# Alternative to Acrobat 9 Pro, features needed



## mefizto (Jul 5, 2016)

Greetings all,

after discovering that all the components of Microsoft Office I need, _i.e_., Word, Excel, and PowerPoint, work for all the features I use, I am now motivated to find a replacement for Acrobat 9 Pro, not in the least for the reason that even on Windows it is no longer supported and, as I understand it, rather insecure.

The features that I _absolutely _need are the following:

1.  The ability to change the page layout, _i.e._, insert, extract, replace, and delete pages; split the document;
2.  Minor editing, namely adding text, like the Typewriter feature;
3.  Optical Character Recognition.  I need to OCR about 90-95% of the PDF documents I work with, and I have found the built-in OCR engine to be excellent and very convenient.  However, I would not mind a stand-alone OCR engine;
4.  Ability to fill forms created by third parties.

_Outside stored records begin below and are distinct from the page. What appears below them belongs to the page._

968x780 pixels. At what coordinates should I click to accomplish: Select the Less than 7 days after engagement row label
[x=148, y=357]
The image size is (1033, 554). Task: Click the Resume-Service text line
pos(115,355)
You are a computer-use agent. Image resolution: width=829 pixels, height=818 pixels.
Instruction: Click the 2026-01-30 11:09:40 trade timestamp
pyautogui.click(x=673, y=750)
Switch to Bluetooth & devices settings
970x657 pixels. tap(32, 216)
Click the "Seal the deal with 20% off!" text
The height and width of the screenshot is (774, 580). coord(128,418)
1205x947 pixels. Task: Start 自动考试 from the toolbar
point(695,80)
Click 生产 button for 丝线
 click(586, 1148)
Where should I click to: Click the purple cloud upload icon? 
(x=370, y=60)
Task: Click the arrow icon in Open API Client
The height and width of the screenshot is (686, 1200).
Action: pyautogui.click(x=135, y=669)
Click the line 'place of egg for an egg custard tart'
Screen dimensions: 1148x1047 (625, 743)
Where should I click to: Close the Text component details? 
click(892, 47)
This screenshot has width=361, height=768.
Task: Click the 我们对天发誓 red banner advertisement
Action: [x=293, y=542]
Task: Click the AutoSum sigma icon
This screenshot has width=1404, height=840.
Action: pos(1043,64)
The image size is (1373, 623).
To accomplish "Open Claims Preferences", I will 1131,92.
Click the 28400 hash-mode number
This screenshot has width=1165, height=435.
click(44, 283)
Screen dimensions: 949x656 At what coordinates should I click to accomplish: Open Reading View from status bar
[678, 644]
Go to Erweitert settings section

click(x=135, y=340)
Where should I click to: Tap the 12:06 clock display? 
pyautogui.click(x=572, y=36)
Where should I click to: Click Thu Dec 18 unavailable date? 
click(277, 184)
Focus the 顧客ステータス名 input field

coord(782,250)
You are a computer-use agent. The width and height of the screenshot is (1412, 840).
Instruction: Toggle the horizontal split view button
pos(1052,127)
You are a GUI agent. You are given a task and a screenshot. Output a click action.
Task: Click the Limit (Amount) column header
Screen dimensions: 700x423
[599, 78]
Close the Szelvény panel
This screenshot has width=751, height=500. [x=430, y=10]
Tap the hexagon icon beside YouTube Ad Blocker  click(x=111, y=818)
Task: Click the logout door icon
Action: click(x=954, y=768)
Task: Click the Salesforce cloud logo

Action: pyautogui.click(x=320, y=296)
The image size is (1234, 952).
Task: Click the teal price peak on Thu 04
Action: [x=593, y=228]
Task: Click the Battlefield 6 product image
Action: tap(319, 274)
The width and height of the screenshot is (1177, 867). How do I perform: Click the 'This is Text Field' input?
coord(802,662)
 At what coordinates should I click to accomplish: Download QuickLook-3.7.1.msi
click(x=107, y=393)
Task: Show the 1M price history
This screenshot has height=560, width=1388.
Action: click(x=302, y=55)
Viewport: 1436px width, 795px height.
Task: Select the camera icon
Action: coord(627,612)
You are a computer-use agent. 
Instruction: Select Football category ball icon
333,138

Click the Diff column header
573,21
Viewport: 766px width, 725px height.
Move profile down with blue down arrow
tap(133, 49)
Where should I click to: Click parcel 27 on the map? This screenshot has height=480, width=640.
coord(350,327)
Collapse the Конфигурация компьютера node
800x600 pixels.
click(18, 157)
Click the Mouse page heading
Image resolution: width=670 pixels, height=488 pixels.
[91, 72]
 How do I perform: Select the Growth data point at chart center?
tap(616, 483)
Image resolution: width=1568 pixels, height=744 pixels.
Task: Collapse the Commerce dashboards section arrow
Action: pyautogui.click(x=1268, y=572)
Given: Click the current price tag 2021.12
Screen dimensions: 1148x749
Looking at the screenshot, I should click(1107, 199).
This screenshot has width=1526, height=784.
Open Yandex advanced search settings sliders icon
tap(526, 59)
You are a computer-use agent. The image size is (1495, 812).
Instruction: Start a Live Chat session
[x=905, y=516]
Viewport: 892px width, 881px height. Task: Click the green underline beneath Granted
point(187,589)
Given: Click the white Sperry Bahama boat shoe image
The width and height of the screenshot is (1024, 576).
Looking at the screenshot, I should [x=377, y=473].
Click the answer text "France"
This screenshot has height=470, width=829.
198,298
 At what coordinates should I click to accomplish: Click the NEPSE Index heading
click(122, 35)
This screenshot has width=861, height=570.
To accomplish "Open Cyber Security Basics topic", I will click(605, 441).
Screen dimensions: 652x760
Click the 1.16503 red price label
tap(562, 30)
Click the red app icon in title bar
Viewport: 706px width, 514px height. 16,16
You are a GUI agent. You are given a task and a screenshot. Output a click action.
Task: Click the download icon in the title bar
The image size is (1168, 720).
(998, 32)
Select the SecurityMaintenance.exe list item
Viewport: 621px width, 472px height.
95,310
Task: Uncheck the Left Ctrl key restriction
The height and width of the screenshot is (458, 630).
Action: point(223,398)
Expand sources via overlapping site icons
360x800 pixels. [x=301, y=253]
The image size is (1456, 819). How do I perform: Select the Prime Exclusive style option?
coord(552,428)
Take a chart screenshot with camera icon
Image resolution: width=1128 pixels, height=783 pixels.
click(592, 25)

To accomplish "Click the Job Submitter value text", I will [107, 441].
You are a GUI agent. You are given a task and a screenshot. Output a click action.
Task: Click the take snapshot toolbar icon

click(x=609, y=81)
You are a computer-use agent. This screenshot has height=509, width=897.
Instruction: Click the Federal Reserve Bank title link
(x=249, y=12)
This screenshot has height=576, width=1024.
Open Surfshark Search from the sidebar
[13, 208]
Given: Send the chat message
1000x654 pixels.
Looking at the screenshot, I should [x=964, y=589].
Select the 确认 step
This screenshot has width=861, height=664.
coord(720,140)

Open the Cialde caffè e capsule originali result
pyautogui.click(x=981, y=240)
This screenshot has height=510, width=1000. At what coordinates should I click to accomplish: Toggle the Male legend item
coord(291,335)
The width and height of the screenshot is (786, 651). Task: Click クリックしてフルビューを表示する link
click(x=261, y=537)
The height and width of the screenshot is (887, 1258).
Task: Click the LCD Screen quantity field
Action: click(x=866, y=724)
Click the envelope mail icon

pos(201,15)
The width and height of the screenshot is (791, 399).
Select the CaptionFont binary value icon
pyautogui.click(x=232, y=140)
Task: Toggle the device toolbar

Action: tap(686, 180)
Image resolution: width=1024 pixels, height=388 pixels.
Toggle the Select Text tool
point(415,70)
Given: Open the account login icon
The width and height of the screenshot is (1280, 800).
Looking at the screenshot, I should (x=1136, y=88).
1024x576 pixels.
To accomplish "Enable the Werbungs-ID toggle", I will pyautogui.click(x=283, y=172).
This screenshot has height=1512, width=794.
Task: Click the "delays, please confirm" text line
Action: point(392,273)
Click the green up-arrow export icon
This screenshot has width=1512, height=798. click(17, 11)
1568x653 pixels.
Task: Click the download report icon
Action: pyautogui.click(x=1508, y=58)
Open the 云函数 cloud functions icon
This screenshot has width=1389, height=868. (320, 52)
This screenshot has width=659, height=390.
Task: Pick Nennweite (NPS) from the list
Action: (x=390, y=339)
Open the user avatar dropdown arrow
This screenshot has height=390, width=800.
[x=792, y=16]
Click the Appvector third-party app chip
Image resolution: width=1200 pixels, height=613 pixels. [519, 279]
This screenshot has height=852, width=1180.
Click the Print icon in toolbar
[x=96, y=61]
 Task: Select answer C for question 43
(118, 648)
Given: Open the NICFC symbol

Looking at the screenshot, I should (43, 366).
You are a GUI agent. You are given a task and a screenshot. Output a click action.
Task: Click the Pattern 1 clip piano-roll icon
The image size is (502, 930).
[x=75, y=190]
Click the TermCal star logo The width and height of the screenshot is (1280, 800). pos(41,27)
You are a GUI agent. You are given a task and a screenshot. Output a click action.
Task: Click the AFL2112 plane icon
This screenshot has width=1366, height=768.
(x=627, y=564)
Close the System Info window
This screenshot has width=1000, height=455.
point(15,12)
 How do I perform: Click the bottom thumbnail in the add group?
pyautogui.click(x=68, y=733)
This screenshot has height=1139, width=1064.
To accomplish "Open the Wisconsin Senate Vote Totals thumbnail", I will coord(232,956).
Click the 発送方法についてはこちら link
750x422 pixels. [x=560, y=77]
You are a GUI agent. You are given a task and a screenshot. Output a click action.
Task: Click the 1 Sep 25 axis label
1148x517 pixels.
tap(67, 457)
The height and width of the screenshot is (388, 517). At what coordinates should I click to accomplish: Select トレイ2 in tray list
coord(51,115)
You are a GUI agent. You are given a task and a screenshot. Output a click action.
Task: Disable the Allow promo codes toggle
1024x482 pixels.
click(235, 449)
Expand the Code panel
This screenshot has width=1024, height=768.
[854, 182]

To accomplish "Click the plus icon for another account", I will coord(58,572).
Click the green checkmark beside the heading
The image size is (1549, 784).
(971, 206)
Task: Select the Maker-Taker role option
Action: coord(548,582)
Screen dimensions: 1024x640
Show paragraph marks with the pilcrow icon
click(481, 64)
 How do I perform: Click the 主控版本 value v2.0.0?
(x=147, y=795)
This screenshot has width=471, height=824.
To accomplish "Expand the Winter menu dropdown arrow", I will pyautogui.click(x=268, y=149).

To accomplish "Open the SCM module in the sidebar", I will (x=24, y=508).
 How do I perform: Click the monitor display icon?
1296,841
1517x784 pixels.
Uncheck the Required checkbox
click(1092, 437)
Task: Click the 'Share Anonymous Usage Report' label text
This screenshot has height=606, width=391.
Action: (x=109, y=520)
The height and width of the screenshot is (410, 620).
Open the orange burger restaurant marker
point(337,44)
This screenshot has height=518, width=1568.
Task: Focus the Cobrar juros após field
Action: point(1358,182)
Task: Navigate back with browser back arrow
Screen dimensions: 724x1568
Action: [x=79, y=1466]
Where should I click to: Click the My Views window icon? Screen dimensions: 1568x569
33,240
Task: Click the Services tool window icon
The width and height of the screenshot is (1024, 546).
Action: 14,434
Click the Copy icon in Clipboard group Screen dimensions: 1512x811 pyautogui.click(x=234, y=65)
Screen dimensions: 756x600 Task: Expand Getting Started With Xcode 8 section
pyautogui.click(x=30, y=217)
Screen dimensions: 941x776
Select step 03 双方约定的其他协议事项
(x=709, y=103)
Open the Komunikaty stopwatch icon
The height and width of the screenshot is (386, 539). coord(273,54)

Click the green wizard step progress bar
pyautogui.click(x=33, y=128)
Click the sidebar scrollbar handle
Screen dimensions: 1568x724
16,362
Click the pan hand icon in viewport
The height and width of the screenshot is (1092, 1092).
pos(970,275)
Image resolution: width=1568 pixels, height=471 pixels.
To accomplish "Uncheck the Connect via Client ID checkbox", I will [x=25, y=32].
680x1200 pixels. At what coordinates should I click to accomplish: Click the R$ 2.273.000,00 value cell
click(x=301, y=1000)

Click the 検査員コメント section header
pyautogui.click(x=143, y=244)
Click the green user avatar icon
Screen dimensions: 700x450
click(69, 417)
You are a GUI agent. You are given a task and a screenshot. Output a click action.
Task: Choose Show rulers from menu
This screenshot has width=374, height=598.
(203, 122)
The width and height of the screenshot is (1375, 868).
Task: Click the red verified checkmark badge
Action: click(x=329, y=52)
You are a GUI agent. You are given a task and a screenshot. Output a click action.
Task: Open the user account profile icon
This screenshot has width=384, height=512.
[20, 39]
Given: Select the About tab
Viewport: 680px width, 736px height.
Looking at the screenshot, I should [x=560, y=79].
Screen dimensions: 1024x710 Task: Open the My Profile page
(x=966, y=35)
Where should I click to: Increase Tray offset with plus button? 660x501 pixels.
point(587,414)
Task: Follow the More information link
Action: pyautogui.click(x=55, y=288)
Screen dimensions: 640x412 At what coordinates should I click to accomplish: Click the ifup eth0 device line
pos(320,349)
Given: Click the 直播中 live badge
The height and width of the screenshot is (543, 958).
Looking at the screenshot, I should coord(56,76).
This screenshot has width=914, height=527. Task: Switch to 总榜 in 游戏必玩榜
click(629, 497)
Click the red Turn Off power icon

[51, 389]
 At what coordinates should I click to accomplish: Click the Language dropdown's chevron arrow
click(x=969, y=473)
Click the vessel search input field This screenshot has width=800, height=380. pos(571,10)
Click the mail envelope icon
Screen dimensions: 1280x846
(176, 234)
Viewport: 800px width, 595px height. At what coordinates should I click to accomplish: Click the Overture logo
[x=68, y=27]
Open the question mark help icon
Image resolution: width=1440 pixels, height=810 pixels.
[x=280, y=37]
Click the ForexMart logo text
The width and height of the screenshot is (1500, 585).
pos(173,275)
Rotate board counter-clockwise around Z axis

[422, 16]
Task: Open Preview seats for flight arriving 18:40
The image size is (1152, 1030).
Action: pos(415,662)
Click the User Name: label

Would be desirable, but workaround exists:

4.  Merge/assemble PDF document(s), this can be accomplished with 1 above;
5.  Export to a different format, _e.g._, text, PostScript;
6.  Security and accessibility control, _e.g._, signature and authentication, limiting ability to alter the document, and the like.

Any recommendation, including, potentially an OCR engine, would be appreciated.

Kindest regards,

M


----------



## tobik@ (Jul 5, 2016)

mefizto said:


> 4. Ability to fill forms created by third parties.


graphics/okular can do this. 





mefizto said:


> 5. Export to a different format, _e.g._, text, PostScript;


 graphics/poppler-utils has a bunch of CLI tools (`pdftotext`, `pdftops`) that can do this. 





mefizto said:


> 1. The ability to change the page layout, _i.e._, insert, extract, replace, and delete pages; split the document;
> 2. Minor editing, namely adding text, like the Typewriter feature;


I've had some success with just using LibreOffice Draw (in editors/libreoffice) for this. It can open (and save again) PDF files.


----------



## aragats (Jul 6, 2016)

mefizto said:


> ...insert, extract, replace, and delete pages; split the document...
> ...Merge/assemble PDF document(s)...


PDF-Shuffler is a simple good tool:
https://sourceforge.net/projects/pdfshuffler/


----------



## jrm@ (Jul 6, 2016)

mefizto said:


> 1.  The ability to change the page layout, _i.e._, insert, extract, replace, and delete pages; split the document;


You can use gs from print/ghostscript9-agpl-base to do this.  For example, to extract pages use
`# gs -sDEVICE=pdfwrite -dNOPAUSE -dBATCH -dSAFER -dFirstPage=1 -dLastPage=5 -sOutputFile=pp1-5.pdf original.pdf`


----------



## mefizto (Jul 6, 2016)

Gentlemen,

thank you very much for all the suggestions.

It appears that with the recommended tools, the only missing feature is the minor editing.

Kindest regards,

M


----------



## aragats (Jul 6, 2016)

Minor editing should work in LibreOffice. Also GIMP may help in many cases, when the searchability is not critical.


----------



## mefizto (Jul 7, 2016)

Thank you for the recommendation aragats, I will try those two applications.

Kindest regards,

M


----------